Grafton ended his competitive career in 2013 and transitioned to professional skating, leading several European tours, and even becoming a coach. Then came the COVID-19 pandemic.

“I feel very fortunate about the fact that I’ve been able to kind of dabble in so many different areas in the professional world, but tour life is quite hard, all the travel and being away for so long,” he said. “So, when ‘Dancing on Ice’ came up, I jumped on it.” That was in 2023. 

The program is broadcast Sunday nights on ITV’s Channel 3 from studios in Bovingdon, a village in Hertfordshire about an hour northwest of London. During that first season, Grafton made history being paired with “RuPaul Drag Race” star The Vivienne, the first drag performer on the show and the first time “Dancing On Ice” featured a same-sex team. They made it all the way to the finals, finishing in third place.

“Being a part of that representation, being a part of that team, it was just wonderful,” he said. “The support we got from everyone was just fantastic. If I’m honest, I didn’t really understand the impact that it would make in the end.”

And at the conclusion of last season, Grafton finally found time to read the many messages of encouragement from fans, as well as from viewers who wrote, “Seeing us helped them and gave them the courage to either come out or be themselves,” he said. “It was truly something.”

And now, as a regular on the show’s 16th season, Grafton has decided he wants everyone to know who he really is, and in doing so, show others they are not alone. 

“If I’m honest, I never really felt the need to announce it before, but the reason I am saying this now, is because I want to show that there is representation in any way I can”, the TV personality explains.

Along the way to self-acceptance, Grafton revealed he had a lot of “small steps and small triumphs” leading him to finally feel comfortable being himself in the public eye. “It was on my own terms,” he said, and feels “blessed” to have found support among friends. 

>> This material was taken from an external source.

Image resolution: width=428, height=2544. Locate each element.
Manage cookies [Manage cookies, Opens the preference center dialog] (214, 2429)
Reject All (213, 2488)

“It’s been a long journey but now I am proud of myself and I’m proud of my sexual orientation and I want to let other people know that they should be proud of every part of themselves too,” said Grafton, acknowledging he had concerns about coming out publicly. “I was really nervous of doing that to myself. It was like, ‘OK, if I come out as gay then people are going to think I’m this or that,’ when in reality the human sexuality spectrum is so vast and it’s just one small part of the person you are.”

But appearing in primetime on such a popular TV show means that Grafton is the target of speculation about his personal life. He admits to having “lived and breathed skating” until finally getting in a relationship at age 24, around the same time he decided to come out to friends and family.

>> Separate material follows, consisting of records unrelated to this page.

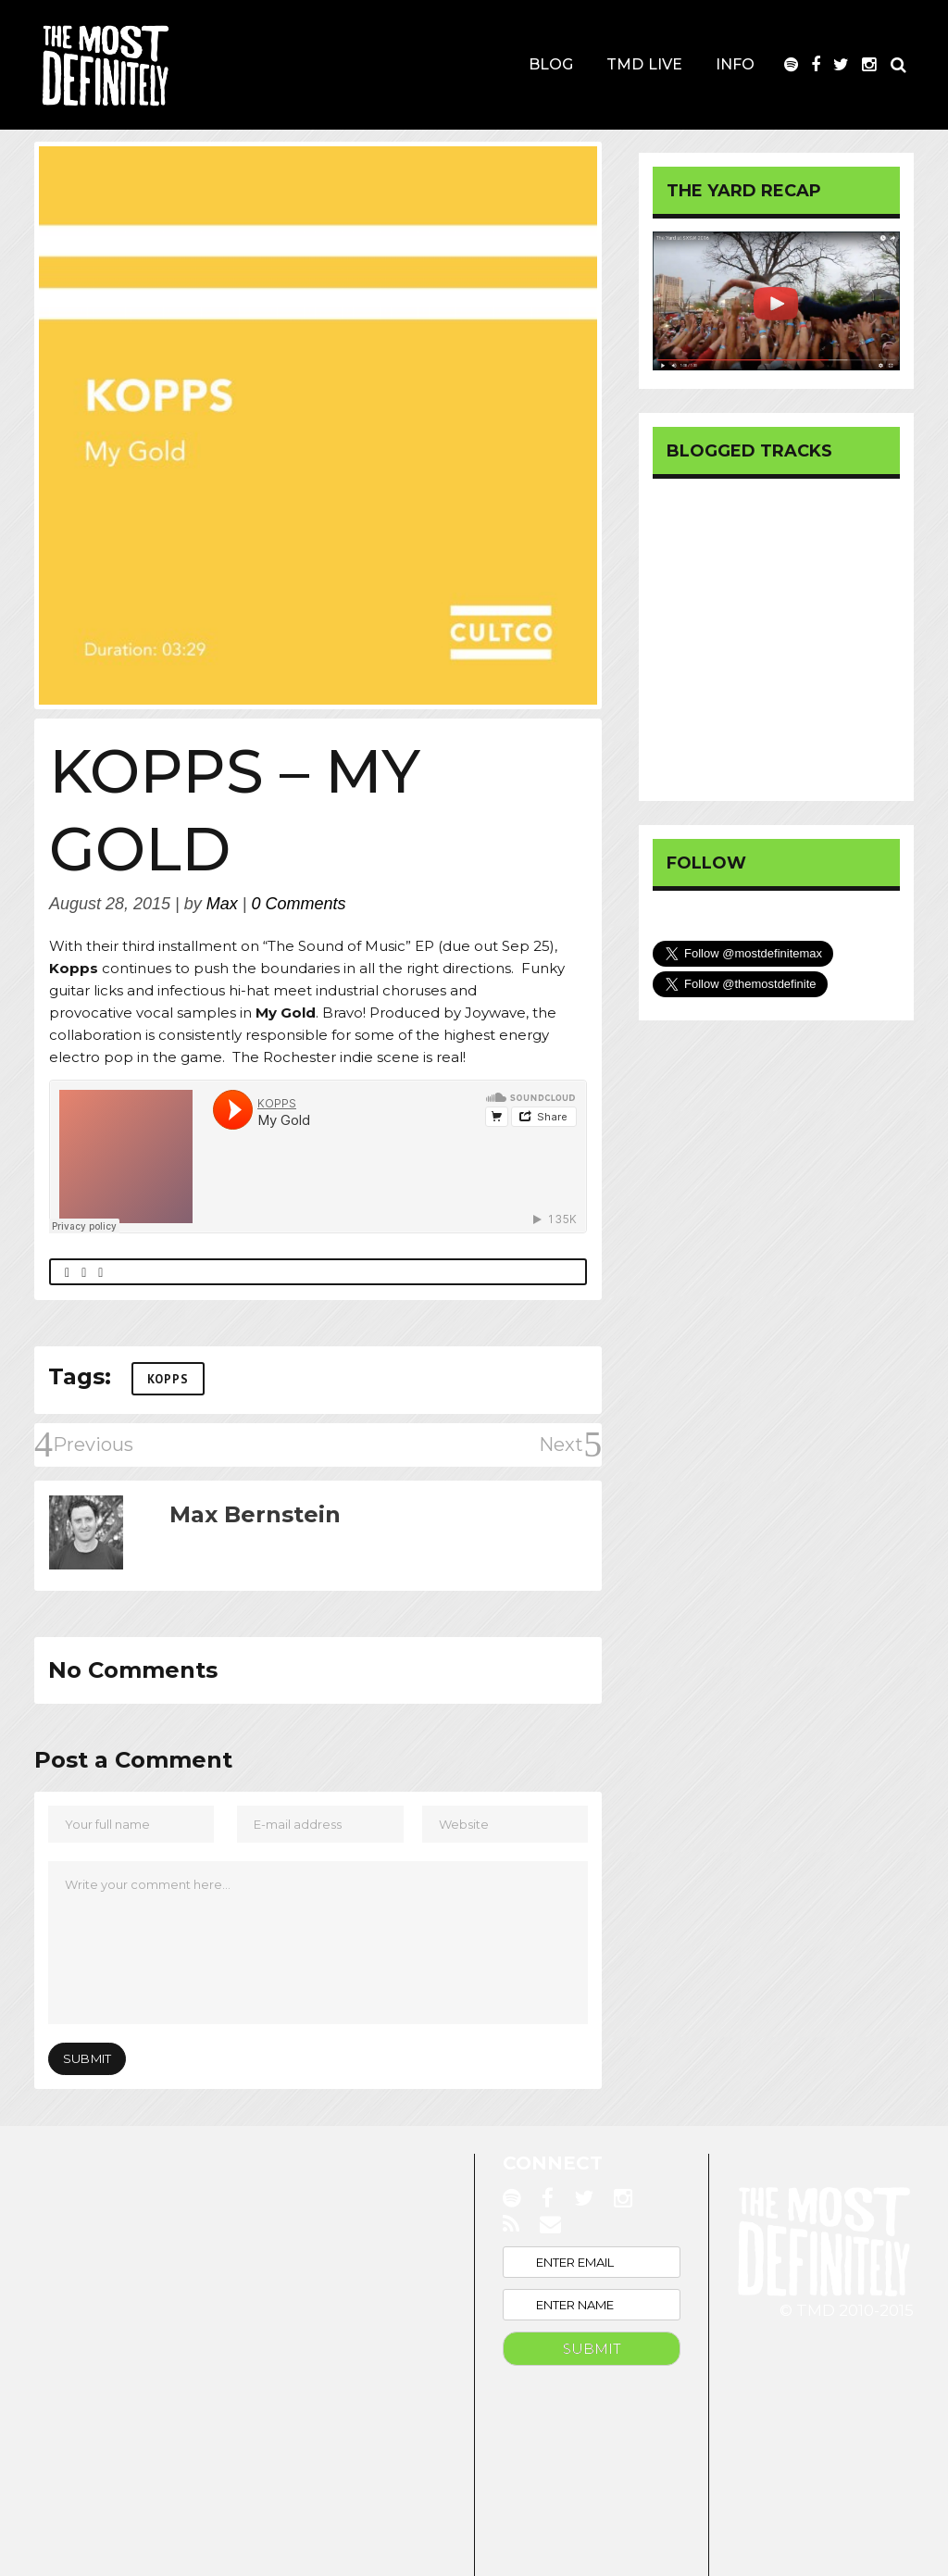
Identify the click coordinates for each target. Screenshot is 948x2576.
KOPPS (168, 1379)
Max (222, 903)
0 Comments (299, 903)
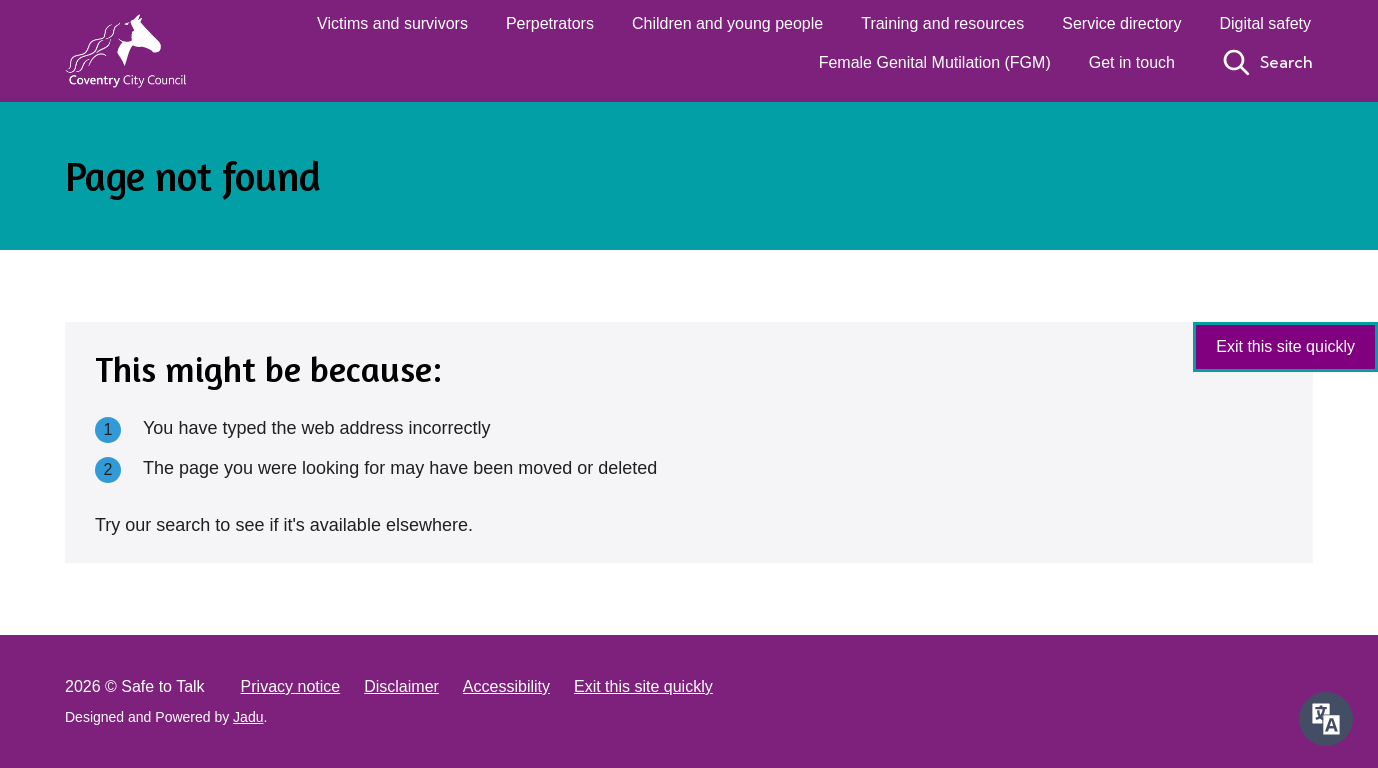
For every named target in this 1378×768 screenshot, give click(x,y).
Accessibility (506, 686)
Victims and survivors (392, 23)
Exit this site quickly (643, 686)
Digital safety (1265, 23)
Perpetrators (550, 23)
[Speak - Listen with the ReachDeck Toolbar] (1326, 719)
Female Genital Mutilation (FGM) (935, 62)
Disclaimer (401, 686)
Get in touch (1132, 62)
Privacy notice (291, 686)
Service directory (1121, 23)
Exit (1285, 346)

While that lasted two and a half years, Grafton’s frequent travel commitments and work on the ice left him no other chance for love. “I just didn’t really have an opportunity,” he said. “You might meet someone while you’re on a contract for six months and after that, you’re both off in different directions, so, I wasn’t really able to hold down a relationship because of that.”

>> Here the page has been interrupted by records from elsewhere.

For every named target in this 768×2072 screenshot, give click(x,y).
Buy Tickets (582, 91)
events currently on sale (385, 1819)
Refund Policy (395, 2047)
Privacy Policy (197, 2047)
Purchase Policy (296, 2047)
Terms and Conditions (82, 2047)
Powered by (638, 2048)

But now that London is his home, Grafton told PinkNewsUK he feels ready to settle down. His perfect match? Someone local and appreciative of his business obligations. 

“We live really crazy fast-paced lives as skaters,” he said. “Personally, I want to meet someone who is also fast-paced and able to keep up with that, but they don’t have to be a fellow skater. I just want someone who supports me and I can support them, too.”

“At the end of the day, we’re all just humans doing our thing on this planet and trying to find love.”

Until he does, Grafton said he is excited to keep skating on television.

“I absolutely love ‘Dancing on Ice.’ Every season that I’m asked to do it, I feel like I’m blessed and I feel very lucky to be able to keep doing the show. I would love to continue doing it while I can or while my body allows me to as well,” he said. And when it doesn’t? Grafton imagines he might try his hand at acting. 

“I think that’s what life is all about,” he said. “Learning new things and pushing yourself to do other things.”